Talking about MACRA & MIPS, it is important to learn that in 2016, MACRA (Medicare Access and CHIP Reauthorization Act of 2015) was officially introduced, ruling out the existing and outdated Sustainable Growth Rate method.
Previously, providers received payments based on the number of Medicare patients they provided care to; rather than being paid for the quality of care they provided. Not only was this method proven to be ineffective for the patients, but drastic effects were observed when it came to receiving financial support for Medicare expenses. Treating a high volume of patients (quality or no quality) basically meant higher payments for providers.
MACRA established a Quality Payment Program (QPP), a method that will motivate providers to deliver well thought out quality care to patients by rewarding them with payment adjustments. Eligible providers are able to choose one of two pathways in the QPP, MIPS (Merit-based Incentive Payment System) or APMs (Alternative Payment Models).
An estimated 500,000 providers will be eligible to participate in the first year of MIPS. The amount MACRA will provide for positive payment adjustments is quite overwhelming, up to 3 billion dollars in the next six years! Let’s take a closer look at MIPS, and how P3Care can provide you with MIPS consulting services to ensure you understand how to take full advantage of this new and improved payment process.
In order to take part in MIPS, you must meet the requirements associated with Medicare billing (Part B). Selecting this route of the QPP focuses on receiving payment adjustments based on the specific data you have submitted.
For the 2017 transition year, there are three different categories. To help better understand how you’ll be scored under MIPS, specific weights are given to each category. This will allow you to divide your attention accordingly. You will also need to determine if you are participating in MIPS individuals or as a group.
Here’s a closer look at the MIPS performance categories for 2017.
60% of the data submitted will pertain to this category; signifying the main purpose of eliminating the previous method, and implementing MIPS. In this category, providers which practice solely are required to report up to 6 quality measures (out of 271), which are the most associated with their specialty.
Clinicians will be scored based on the number of days they have submitted data for (read more below), along with the accuracy and completion of all the required specifications for each measure. Closely assessing each measure helps determine if high-quality healthcare goals are achieved. The total number of points earned on 6 quality measures + any bonus points will determine your final score of the Quality category.
Advancing Care Information
Taking up 25% of the total MIPS score, this category replaces the previous Meaningful Use program. You’ll need to select one of two reporting measure sets, depending on your EHR edition.
Each option is composed of different measures; therefore it’s essential you only report on which option relates to you. There are three subcategories that will determine you’re total score for this category, they include Base Score, Performance Score, and Bonus Score.
Failing to complete all of the requirements in the Base Score category will result in a 0 in the overall Advancing Care Information category.
The remainder of the score (for 2017) will come from the Improvement Activities category, weighing at 15%. This category allows CMS to determine if clinicians are improving clinical practice to its highest potential.

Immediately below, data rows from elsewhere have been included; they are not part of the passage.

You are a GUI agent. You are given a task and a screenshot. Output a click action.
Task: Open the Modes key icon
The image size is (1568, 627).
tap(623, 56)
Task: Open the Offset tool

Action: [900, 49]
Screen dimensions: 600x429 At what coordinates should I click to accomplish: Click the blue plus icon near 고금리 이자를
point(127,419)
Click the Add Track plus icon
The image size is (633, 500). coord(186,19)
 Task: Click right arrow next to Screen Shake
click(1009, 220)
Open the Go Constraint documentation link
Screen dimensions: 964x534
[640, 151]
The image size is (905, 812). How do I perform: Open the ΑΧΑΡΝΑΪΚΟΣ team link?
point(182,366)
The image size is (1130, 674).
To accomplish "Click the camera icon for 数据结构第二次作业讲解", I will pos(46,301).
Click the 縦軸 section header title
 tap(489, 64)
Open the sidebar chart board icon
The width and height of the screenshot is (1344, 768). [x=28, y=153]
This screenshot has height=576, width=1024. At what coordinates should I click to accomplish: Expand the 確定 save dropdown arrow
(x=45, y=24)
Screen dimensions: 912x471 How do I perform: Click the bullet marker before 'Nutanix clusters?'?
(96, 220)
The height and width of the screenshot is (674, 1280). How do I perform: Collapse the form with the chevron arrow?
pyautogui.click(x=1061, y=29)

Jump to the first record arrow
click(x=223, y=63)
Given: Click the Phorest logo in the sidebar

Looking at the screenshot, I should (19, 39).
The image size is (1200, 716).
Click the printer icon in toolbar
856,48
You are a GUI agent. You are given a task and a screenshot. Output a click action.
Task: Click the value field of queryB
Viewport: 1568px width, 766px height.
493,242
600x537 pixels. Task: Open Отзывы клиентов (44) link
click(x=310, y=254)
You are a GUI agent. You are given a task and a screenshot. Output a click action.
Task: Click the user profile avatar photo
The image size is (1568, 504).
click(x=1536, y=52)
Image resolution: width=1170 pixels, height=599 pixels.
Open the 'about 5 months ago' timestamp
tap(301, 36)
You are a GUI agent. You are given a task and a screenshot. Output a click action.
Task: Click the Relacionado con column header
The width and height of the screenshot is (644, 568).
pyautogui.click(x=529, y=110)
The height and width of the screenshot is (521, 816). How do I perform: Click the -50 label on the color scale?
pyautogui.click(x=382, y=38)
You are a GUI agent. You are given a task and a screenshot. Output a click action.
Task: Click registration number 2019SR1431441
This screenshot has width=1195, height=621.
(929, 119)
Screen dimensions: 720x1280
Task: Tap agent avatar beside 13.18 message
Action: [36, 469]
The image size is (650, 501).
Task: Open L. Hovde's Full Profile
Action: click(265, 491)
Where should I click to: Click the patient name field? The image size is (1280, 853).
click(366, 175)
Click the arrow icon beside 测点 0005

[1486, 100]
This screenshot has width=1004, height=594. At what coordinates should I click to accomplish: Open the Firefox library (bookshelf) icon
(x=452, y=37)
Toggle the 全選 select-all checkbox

A few key aspects include providing quality care by involving the patients in decisions:
- Continuous coordination between provider and patient
- Providing self-management techniques
- Patient/family education
- Providing follow-ups
- Using safe technology and being reasonably accessible
You’ll have the opportunity to choose from a variety of activities, that best suit your practice, to report data on. Each activity is categorized as either has High or Medium; high-weighted activities are worth more points. Individual Medicare providers will need to submit data on up to 4 activities for a minimum of 90 days, in order to earn full potential points.
In last but not least, Cost is the fourth category, upon which physicians’ MIPS score is based upon.
Physicians don’t have to report separate data for the cost category. However, CMS calculates this MIPS quality measure by analyzing the submitted administrative data.
For the year MIPS 2017, the cost category had a value of 0% in the final scorecard. MIPS 2018 was the first performance year in which, the cost was set for 10%. This score accounts for the lower cost expenditure while physicians provide high-quality healthcare services to patients.
Right now, we are passing through MIPS 2019, which is the 3rd year of this value-based program. The cost-quality measure is a significant part of this year as well and accounts for 15% of the final MIPS score.
MIPS is running quite successfully with more and more clinicians taking part in it every year. Its impact on the healthcare industry is progressive and physicians upon realizing its importance for revenue cycle management are subject to adopt modern and cost-effective healthcare ways.